Shepard woke up only a few hours after getting home. She could still feel the effects of the alcohol, but she could feel the hangover more. The pounding head, queasy stomach, and dry mouth.
She was still fighting the hangover while working in her office, the largest room in her small apartment. She was modifying a spare standard issue Alliance hard suit. The suit was more than just armor and shields, but could relay injury reports directly to an omni-tool and then through radio frequencies to Alliance systems to show how soldiers were doing in combat. The idea was useful, however it only meant that when she was away from one of her team she could see on her own omni-tool that one of them was under attack, dying, then dead.

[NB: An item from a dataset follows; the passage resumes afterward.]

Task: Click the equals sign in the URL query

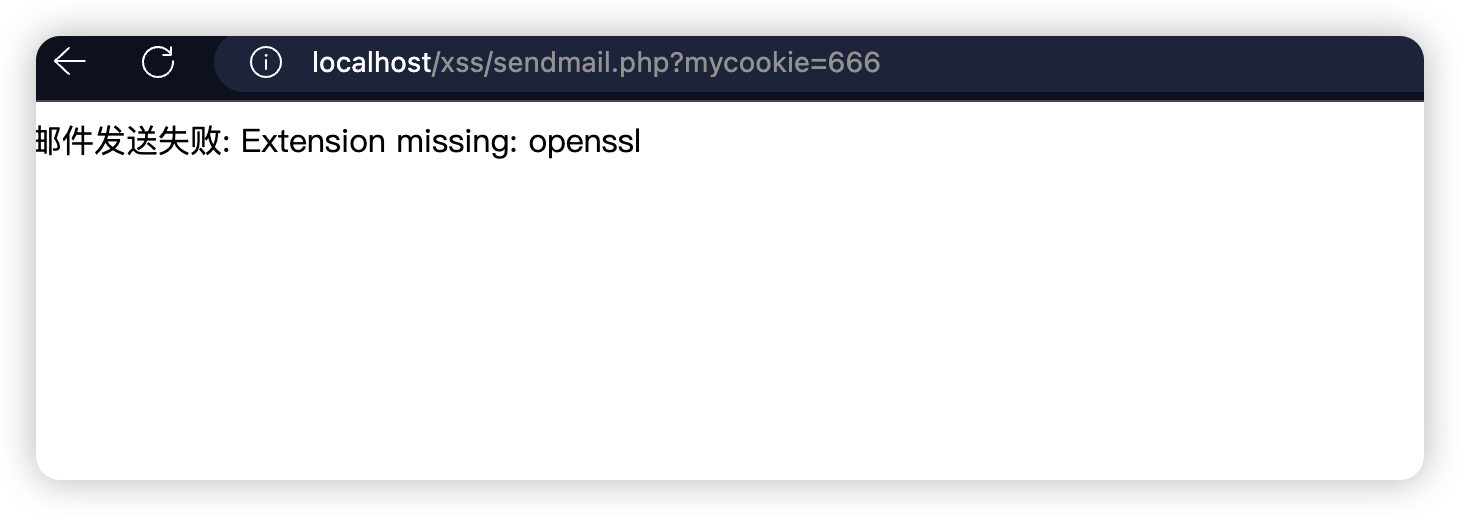Action: [x=817, y=63]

The design she was making involved a system of tubes to distribute medi-gel to weakened areas. Medi-gel was a standard all over the galaxy and saved millions of lives. It stopped bleeding and depending on the severity of the wound could heal it within seconds or minutes. More critical injuries still required surgery or other modifications to fix completely. Like her shoulder, during a mission it had been practically shattered. There was more metal in her right shoulder than bone, and occasionally it still caused her discomfort.
But, if things were bad enough that shields and armor broke and a bullet gets through the armor would detect it and through tubes throughout send medi-gel to the wounded area. Right now she was just having trouble making the system intelligent enough to do so. Without her own research and development team it probably wouldn't be ready for ten years, and with the Alliance budget it probably would never see combat.

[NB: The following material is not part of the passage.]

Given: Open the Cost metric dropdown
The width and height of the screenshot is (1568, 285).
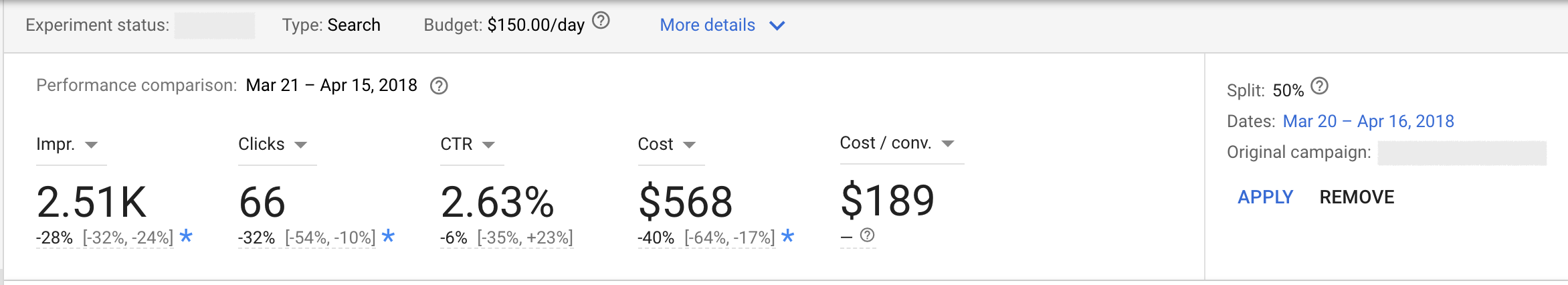Looking at the screenshot, I should point(689,145).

She'd already made progress on increasing shield durability. Kinetic shields, based upon mass effect technology, had become standard in combat armors since before the First Contact War, and were constantly getting better. The Alliance didn't consider her modification cost effective, though. They didn't prevent her from modifying her own armor, but the cost of refitting the entire Alliance with new and improved hard suits wasn't in the budget.
Shepard answered her phone when a call came in, and listened to the operator as it told her it was a priority message from Admiral Hackett on Arcturus Station and to patient as there were possibilities of lag.

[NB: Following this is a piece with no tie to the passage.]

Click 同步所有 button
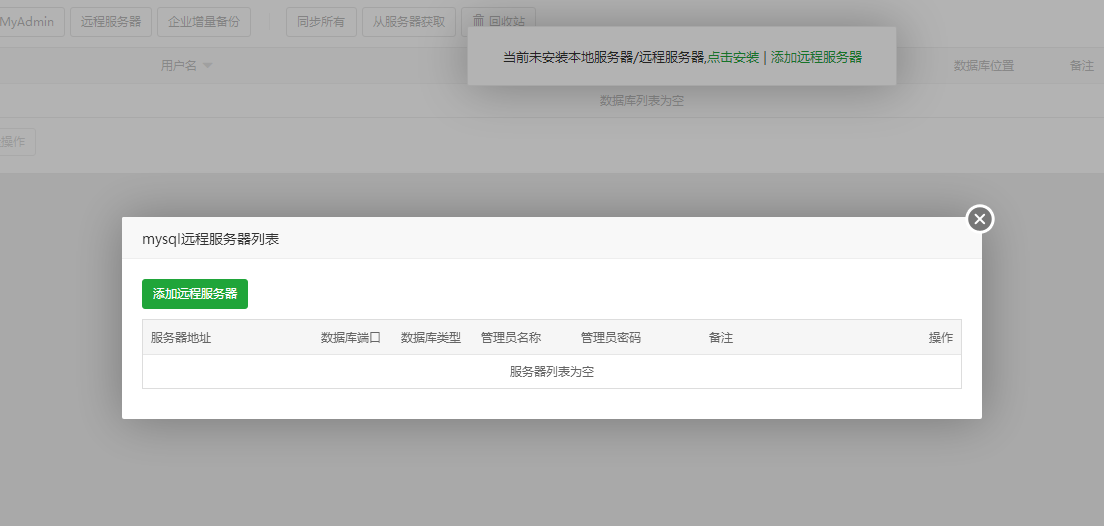Viewport: 1104px width, 526px height. pos(321,22)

"Commander Shepard, hope I'm not interrupting anything," Admiral Hackett said. "We need you for a mission, you'll be briefed once you reach Arcturus. You need to get on a transport and be here ASAP."
Shepard was pulling up transport departures, "Civilian transport departs at twelve-hundred, that's the soonest."
"Due to the importance of this mission we're sending you a personal transport, it'll be docking in fifteen minutes. Sooner you are on that vessel, the sooner you'll be here."
"Understood," she said. Once the call was disconnected she said, "Shit!" and began rushing. Shower, trying to get the smell of alcohol off of her as it bled through her pores. Pack, her uniforms folded and pressed before putting them in her bag.
Important mission, she had a lot of those. Alliance Special Forces were elite. Past year she had been commanding a patrol vessel, short month-long cruises to discourage pirates and respond quickly to any attacks. They didn't happen often, though. But every now and then, a special mission came up that required one of the elite N7 operatives. She didn't know what she was getting herself into, but knew since she had been called her special training was required.